Most important, refusing to talk about an unconfirmed rumor leaves you out of the discussion of how to respond. Rumors about risk typically require such a discussion. Are there precautions we should be taking now, even though we’re not sure the risk is real, or should we wait till we have better data? If a rumor is circulating that there’s a fire in the building, the right response is probably to evacuate the building and call the fire department. If a rumor is circulating that a bunch of people in the building have all been diagnosed with the same rare cancer, the right response is probably to look into the rumor before taking any precautionary action. In both cases you want to be part of the discussion about how to respond. To join the discussion, you will first need to acknowledge the rumor.
If you haven’t a clue whether a rumor is true or false, that’s about all you can say. But if you believe it’s probably one or the other, you can say that too. And I think you should – being careful to make sure everyone hears that you’re not sure yet, that you’re weighing uncertain evidence, that you may turn out wrong in the end. This is controversial advice. Many communication professionals think it’s unwise to speculate. I think it’s impossible to talk coherently about risk without speculating – that is, without expressing an opinion about the probability of bad things happening. When you’re talking about a risk rumor, there’s a huge difference between “this hasn’t been proved conclusively yet, but the available evidence says it’s probably true” and “this hasn’t been disproved conclusively yet, but the available evidence says it’s probably false.” The appropriate level of anxiety is different, and so is the appropriate precautionary response.
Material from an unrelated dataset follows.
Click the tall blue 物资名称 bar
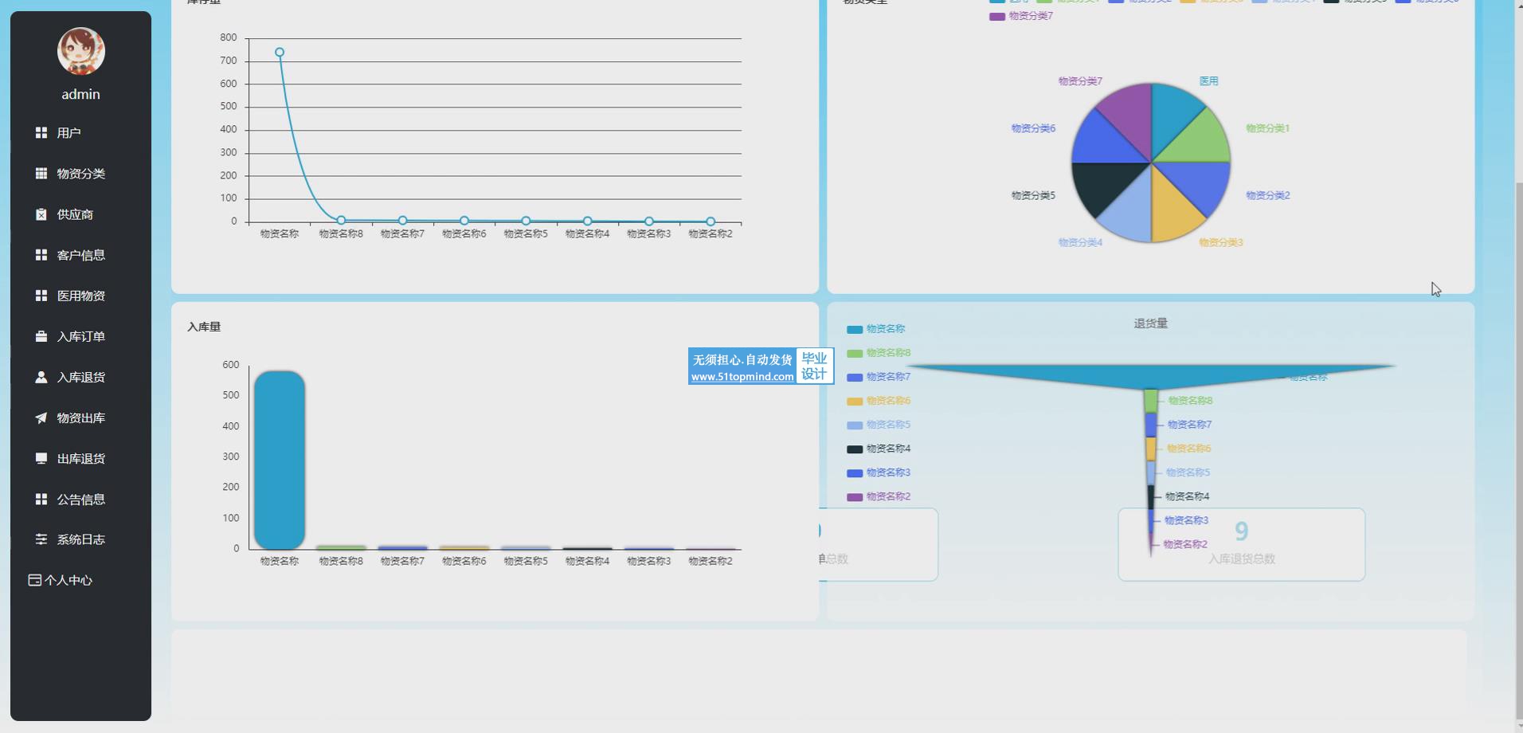 click(280, 460)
A good risk communicator, in my judgment, helps people appreciate this distinction.
Preventing rumors
The classic research on rumors was a 1947 book by Gordon W. Allport and Leo Postman, entitled The Psychology of Rumor. Allport and Postman called their most far-reaching assertion “the basic law of rumor.” It declared that the extent of rumor-spreading is the product of two factors: the ambiguity of the evidence times the importance of the subject to the individuals concerned. We circulate rumors about feared consequences (as opposed to wished-for consequences) when we’re uncertain because the situation is ambiguous, and anxious because it’s important.
It follows that the best way to prevent people from spreading rumors is to spread information instead. Information is the antidote to rumor.
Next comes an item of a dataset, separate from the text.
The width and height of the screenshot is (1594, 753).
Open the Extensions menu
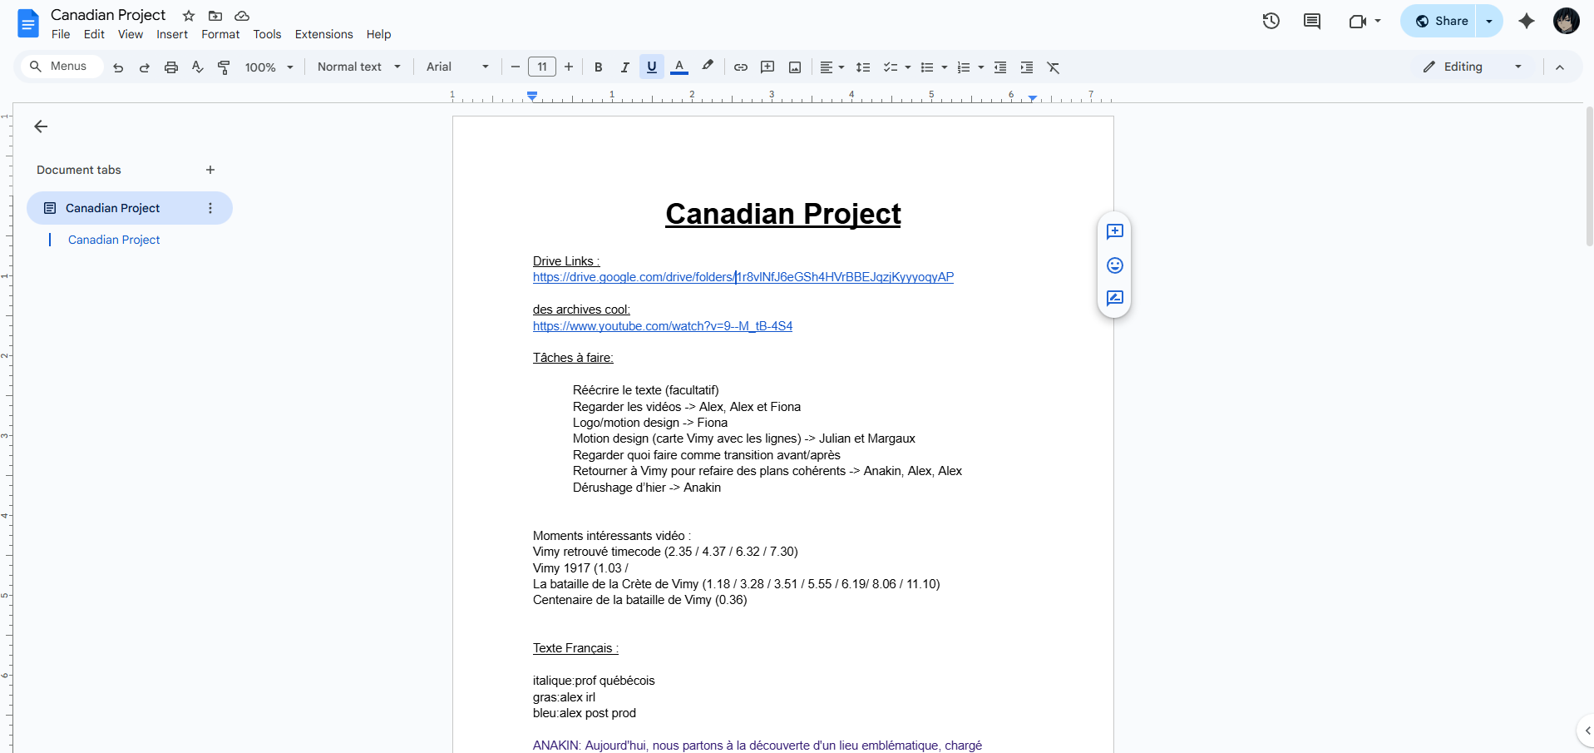323,34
What if you don’t have any information? You always have at least two pieces of information to give people about a rumor: the information that there is a rumor circulating that says X, and the information that the best available evidence so far about X says ... whatever it says. And there’s a third piece of information that people already have, grounded in the history of your management of prior rumors: the information that when you know a rumor is true you say so, when you know it’s false you say so, when you’re not sure you say so, and when you haven’t a clue you say so. Those three piece of information can go a long way toward reducing uncertainty and anxiety – and thus toward preventing rumors.
This is the crucial paradox of rumor management. Regardless of whether a rumor is true, false, a mix of the two or impossible to judge, when you talk about it honestly and transparently the rest of us feel less compulsion to talk about it irresponsibly.